* _Daftar Tugas_:
A) Menurut teks tentang Operasi Pasar Murah di Majalengka, kapan saja OPM rutin digelar?
B) Salin bagian teks tentang Operasi Pasar Murah tanpa mengubah apa pun, mulai dari kata-kata yang memuat "REPUBLIKA.CO.ID, MAJALENGKA -- Operasi" sampai selesai pada "beban ekonomi masyarakat.".

* _Kutipan Teks_:

* * *

Sejumlah warga membawa paket sembako pada operasi pasar murah.
REPUBLIKA.CO.ID, MAJALENGKA -- Operasi Pasar Murah (OPM) resmi diluncurkan di Kabupaten Majalengka, Kamis (16/7/2026). Program tersebut dimaksudkan untuk menjaga stabilitas harga pangan, mengendalikan laju inflasi daerah, serta meringankan beban ekonomi masyarakat.
OPM itu digelar Pemkab Majalengka melalui Dinas Perdagangan dan Perindustrian (Disperdagin), bekerja sama dengan Perum Bulog Kantor Cabang Pembantu (Sub) Cirebon. “OPM rutin dilaksanakan setiap Kamis mulai pukul 08.00 WIB sampai 14.00 WIB,” ujar Kepala Bidang Pasar Disperdagin Kabupaten Majalengka, Taufikurohman, saat ditemui di Pasar Cigasong, Kamis (16/7/2026).

* * *

* _Data_:
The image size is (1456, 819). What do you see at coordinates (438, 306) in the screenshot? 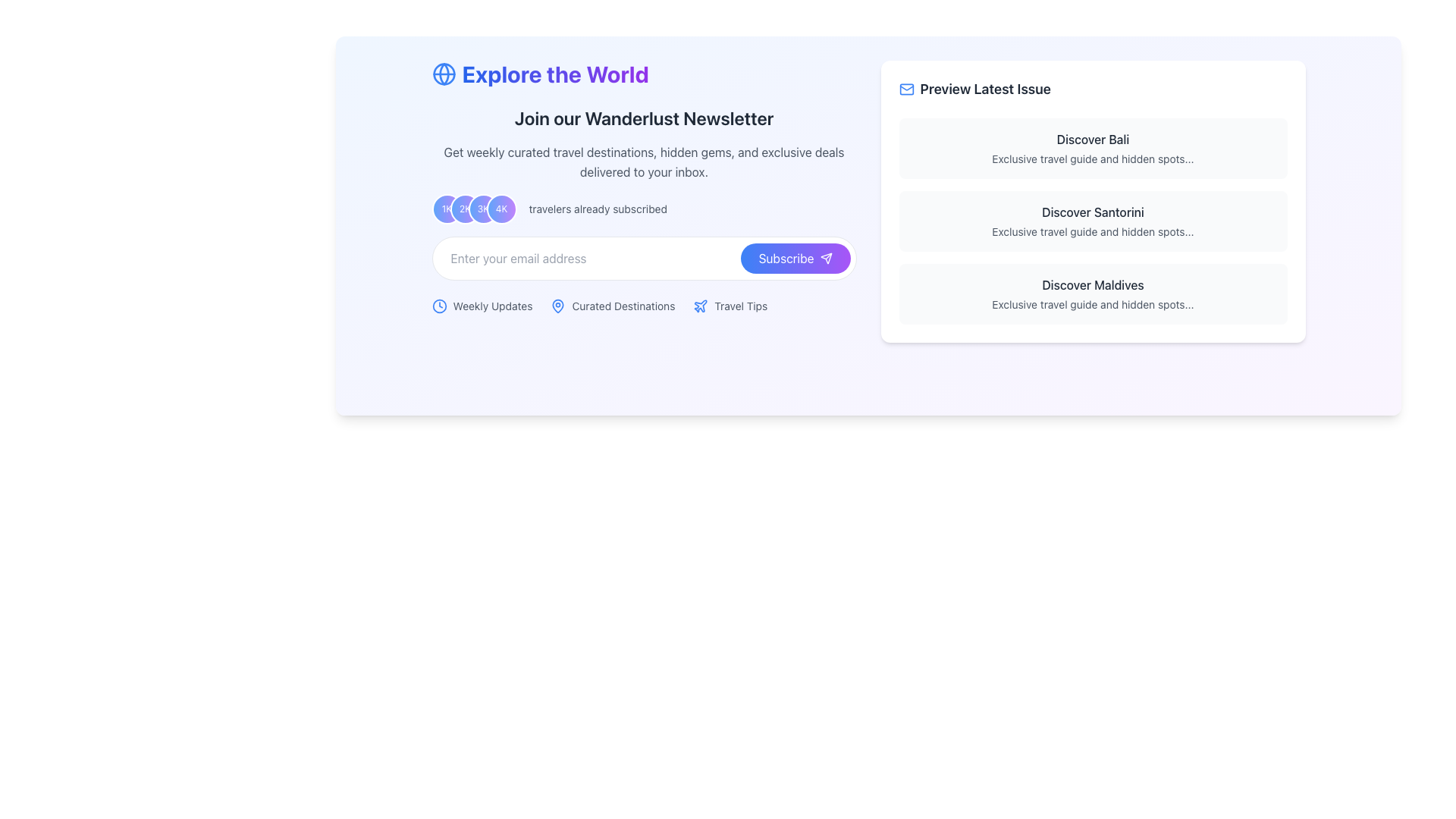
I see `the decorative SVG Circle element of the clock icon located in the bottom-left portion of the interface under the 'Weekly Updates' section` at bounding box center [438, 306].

* * *

* _Hasil Tiap Tugas_:
A) Setiap Kamis, pukul 08.00 WIB sampai 14.00 WIB.

B)
REPUBLIKA.CO.ID, MAJALENGKA -- Operasi Pasar Murah (OPM) resmi diluncurkan di Kabupaten Majalengka, Kamis (16/7/2026). Program tersebut dimaksudkan untuk menjaga stabilitas harga pangan, mengendalikan laju inflasi daerah, serta meringankan beban ekonomi masyarakat.